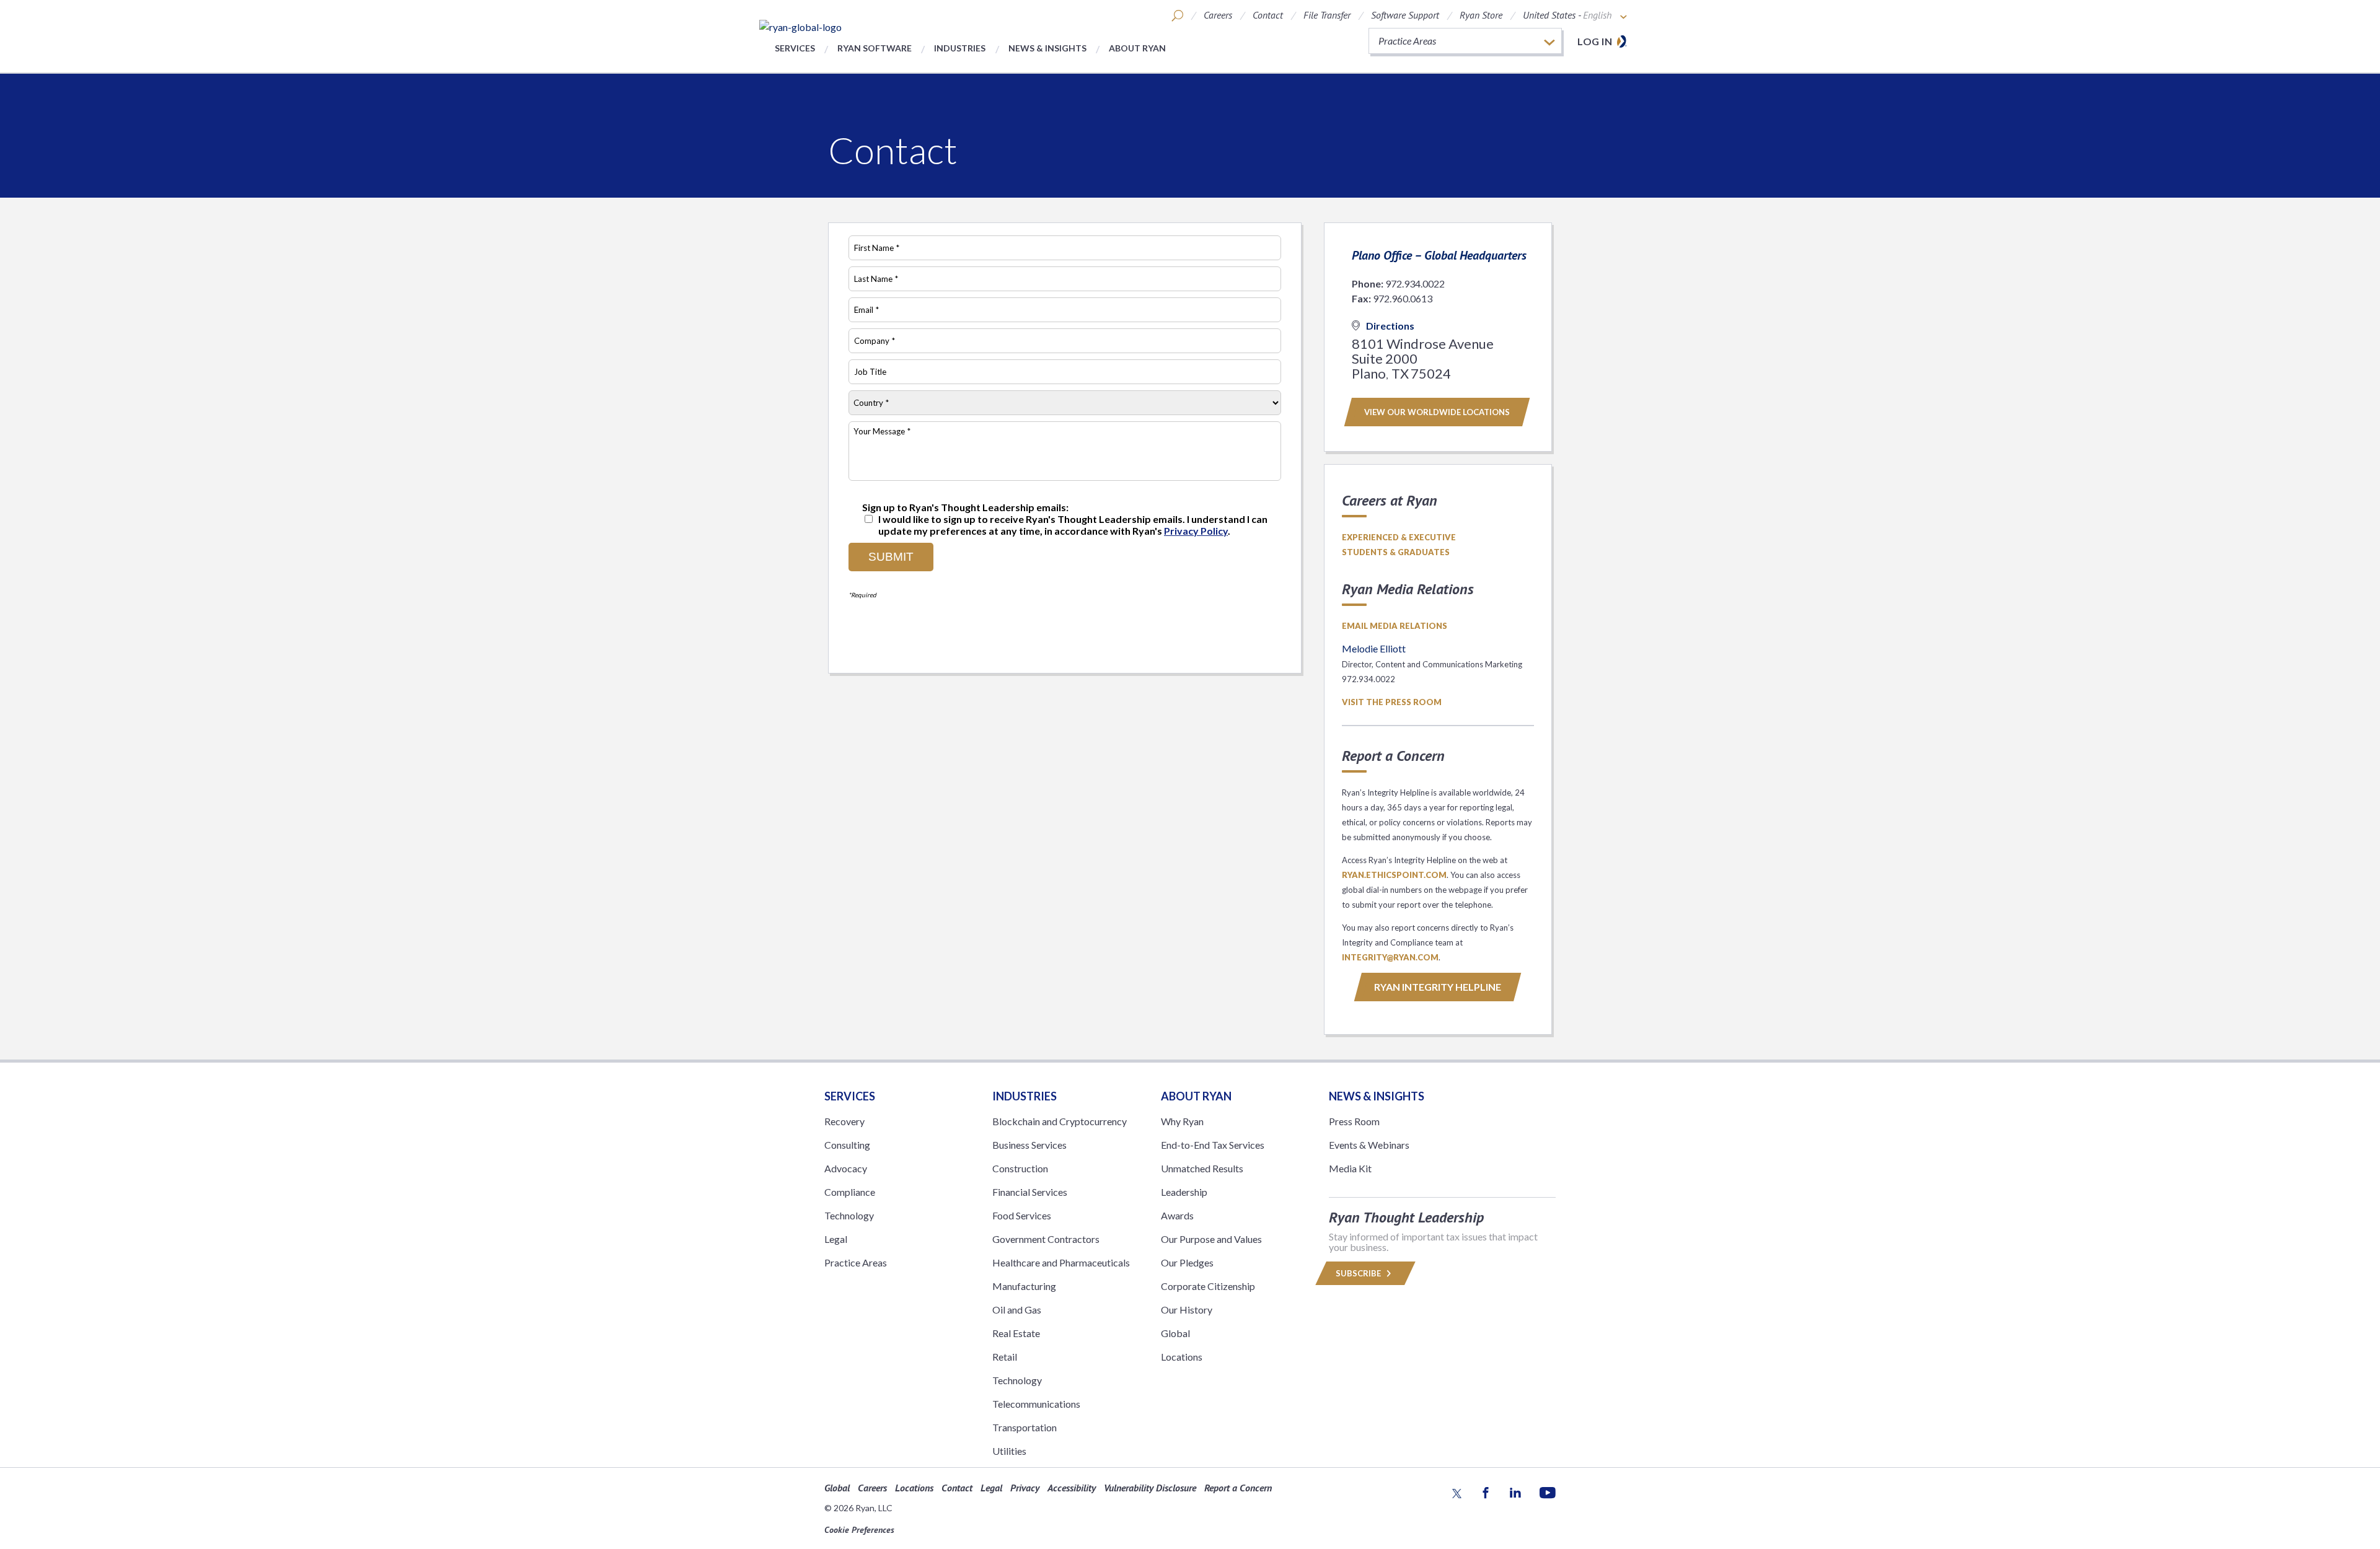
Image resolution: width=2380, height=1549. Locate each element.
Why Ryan (1182, 1121)
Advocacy (845, 1168)
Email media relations (1394, 626)
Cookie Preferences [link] (859, 1529)
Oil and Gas (1016, 1309)
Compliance (849, 1192)
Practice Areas (855, 1262)
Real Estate (1016, 1333)
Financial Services (1029, 1192)
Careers (1218, 15)
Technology (849, 1215)
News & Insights (1047, 48)
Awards (1177, 1215)
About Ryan (1137, 48)
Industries (959, 48)
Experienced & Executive (1399, 537)
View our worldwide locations (1437, 412)
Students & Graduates (1396, 552)
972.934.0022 (1415, 283)
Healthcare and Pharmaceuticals (1061, 1262)
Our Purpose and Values (1211, 1239)
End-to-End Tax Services (1212, 1145)
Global (1175, 1333)
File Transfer (1327, 15)
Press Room (1354, 1121)
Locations (1181, 1357)
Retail (1004, 1357)
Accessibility (1071, 1487)
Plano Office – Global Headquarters (1439, 255)
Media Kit (1350, 1168)
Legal (835, 1239)
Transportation (1024, 1427)
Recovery (844, 1121)
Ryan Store (1481, 15)
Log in (1594, 41)
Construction (1020, 1168)
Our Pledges (1187, 1262)
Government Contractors (1046, 1239)
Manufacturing (1024, 1286)
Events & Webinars (1369, 1145)
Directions (1390, 325)
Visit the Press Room (1392, 702)
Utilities (1009, 1451)
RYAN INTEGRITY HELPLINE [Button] (1437, 987)
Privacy (1024, 1487)
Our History (1186, 1309)
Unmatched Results (1202, 1168)
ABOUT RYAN (1196, 1096)
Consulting (847, 1145)
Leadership (1184, 1192)
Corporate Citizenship (1208, 1286)
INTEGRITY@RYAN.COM (1390, 957)
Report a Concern (1238, 1487)
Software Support (1405, 15)
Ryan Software (874, 48)
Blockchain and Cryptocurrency (1059, 1121)
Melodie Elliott (1374, 648)
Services (795, 48)
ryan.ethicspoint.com (1394, 875)
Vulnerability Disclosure (1150, 1487)
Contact (1268, 15)
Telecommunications (1036, 1404)
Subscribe (1359, 1273)
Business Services (1029, 1145)
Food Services (1021, 1215)
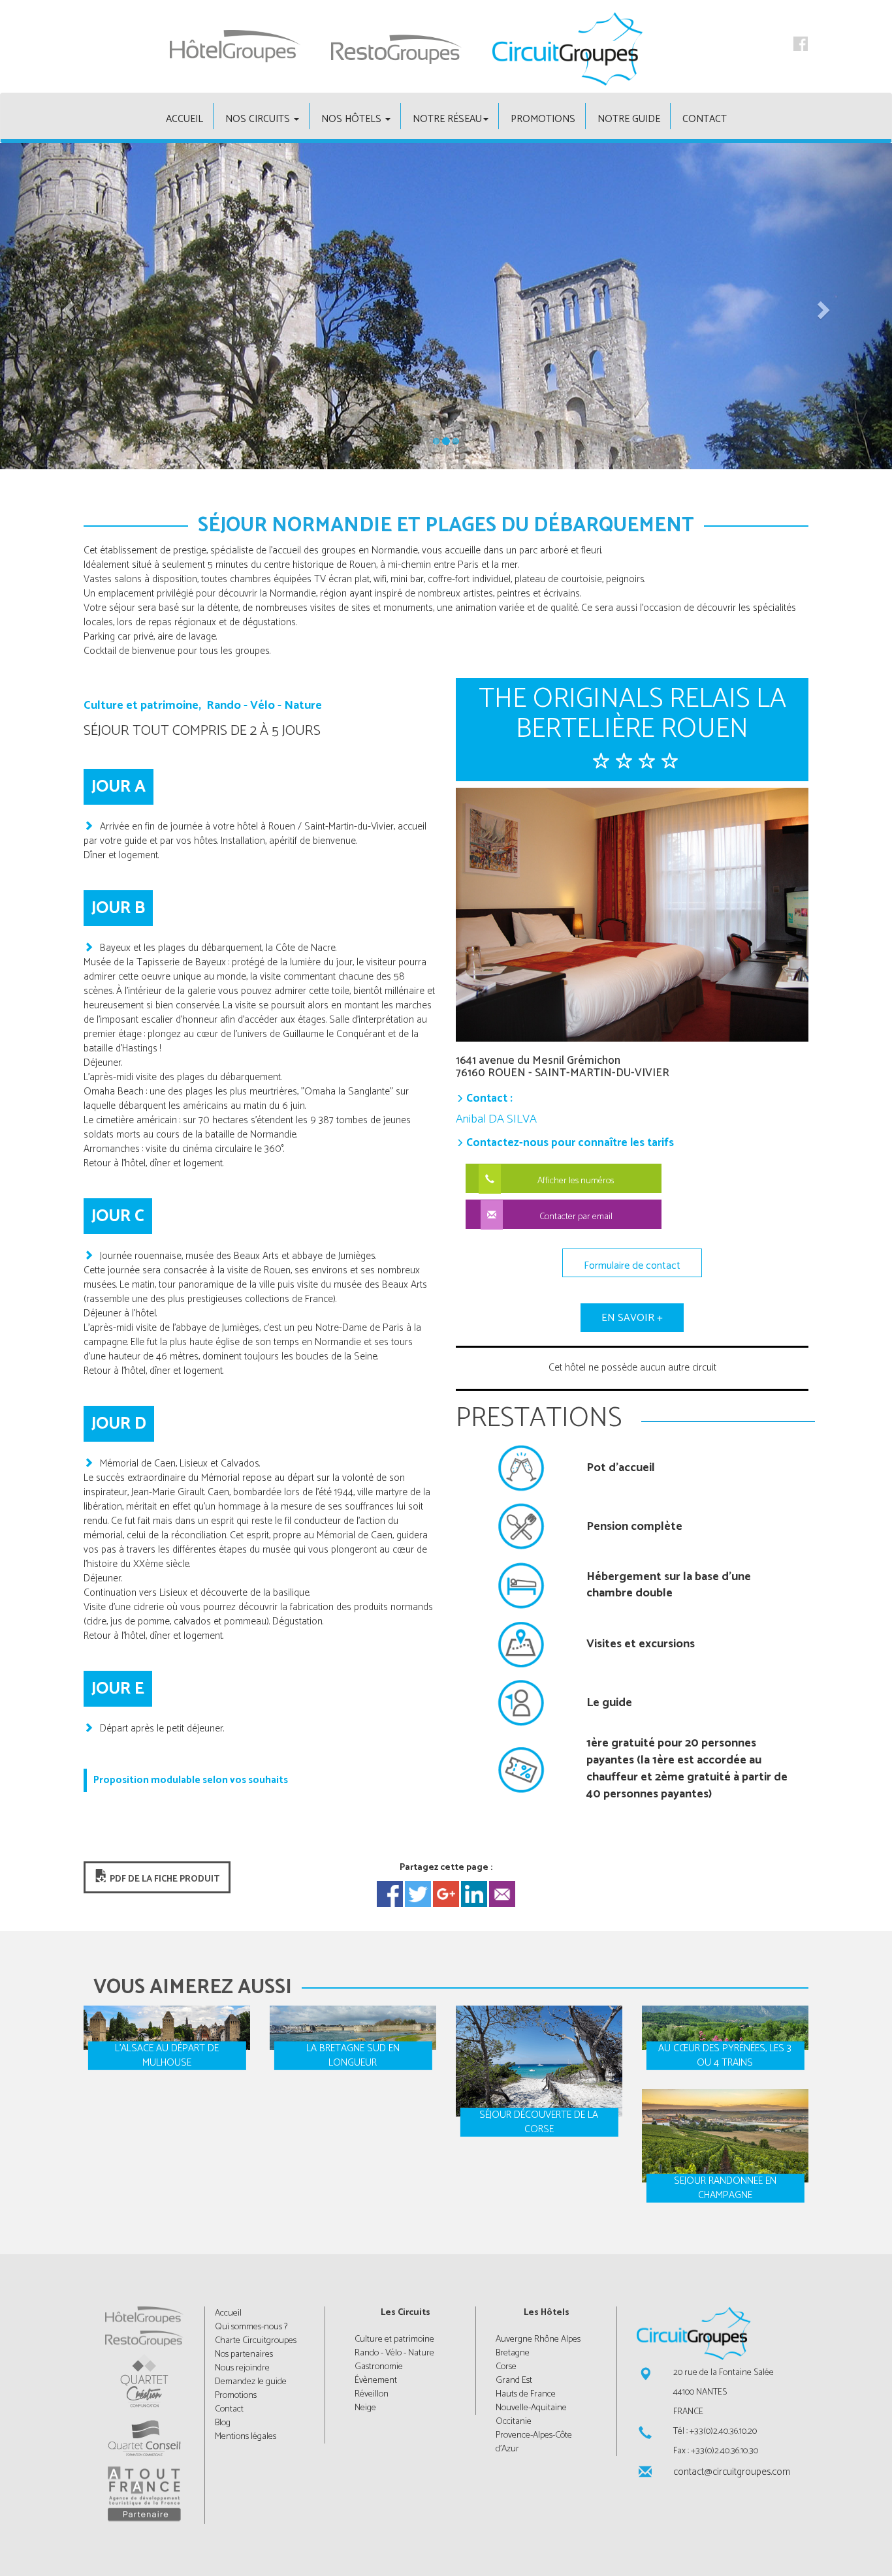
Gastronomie (379, 2367)
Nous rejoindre (242, 2368)
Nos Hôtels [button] (352, 119)
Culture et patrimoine (394, 2339)
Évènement (376, 2380)
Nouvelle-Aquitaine (531, 2408)
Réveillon (372, 2394)
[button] (67, 306)
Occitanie (514, 2422)
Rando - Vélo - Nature (394, 2353)
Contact (704, 119)
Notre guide (628, 119)
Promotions (543, 119)
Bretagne (513, 2353)
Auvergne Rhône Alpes (538, 2339)
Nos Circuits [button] (259, 119)
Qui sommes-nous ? (251, 2327)
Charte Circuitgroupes (255, 2341)
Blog (223, 2423)
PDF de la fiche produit (163, 1879)
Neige (365, 2408)
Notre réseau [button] (447, 119)
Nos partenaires (244, 2354)
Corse (506, 2367)
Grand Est (514, 2380)
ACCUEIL (184, 119)
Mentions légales (245, 2437)
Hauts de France (526, 2394)
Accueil (228, 2313)
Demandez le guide (251, 2382)
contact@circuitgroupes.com (730, 2471)
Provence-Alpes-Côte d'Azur (534, 2442)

Exercise directions: The line containing "Our History (1186, 1309)" marks the end: copy exactly every line from the start of the records up to and including it, leaving out the pictures.

Response to this exercise:
Image resolution: width=2380, height=1549. Locate each element.
Why Ryan (1182, 1121)
Advocacy (845, 1168)
Email media relations (1394, 626)
Cookie Preferences [link] (859, 1529)
Oil and Gas (1016, 1309)
Compliance (849, 1192)
Practice Areas (855, 1262)
Real Estate (1016, 1333)
Financial Services (1029, 1192)
Careers (1218, 15)
Technology (849, 1215)
News & Insights (1047, 48)
Awards (1177, 1215)
About Ryan (1137, 48)
Industries (959, 48)
Experienced & Executive (1399, 537)
View our worldwide locations (1437, 412)
Students & Graduates (1396, 552)
972.934.0022 (1415, 283)
Healthcare and Pharmaceuticals (1061, 1262)
Our Purpose and Values (1211, 1239)
End-to-End Tax Services (1212, 1145)
Global (1175, 1333)
File Transfer (1327, 15)
Press Room (1354, 1121)
Locations (1181, 1357)
Retail (1004, 1357)
Accessibility (1071, 1487)
Plano Office – Global Headquarters (1439, 255)
Media Kit (1350, 1168)
Legal (835, 1239)
Transportation (1024, 1427)
Recovery (844, 1121)
Ryan Store (1481, 15)
Log in (1594, 41)
Construction (1020, 1168)
Our Pledges (1187, 1262)
Government Contractors (1046, 1239)
Manufacturing (1024, 1286)
Events & Webinars (1369, 1145)
Directions (1390, 325)
Visit the Press Room (1392, 702)
Utilities (1009, 1451)
RYAN INTEGRITY HELPLINE [Button] (1437, 987)
Privacy (1024, 1487)
Our History (1186, 1309)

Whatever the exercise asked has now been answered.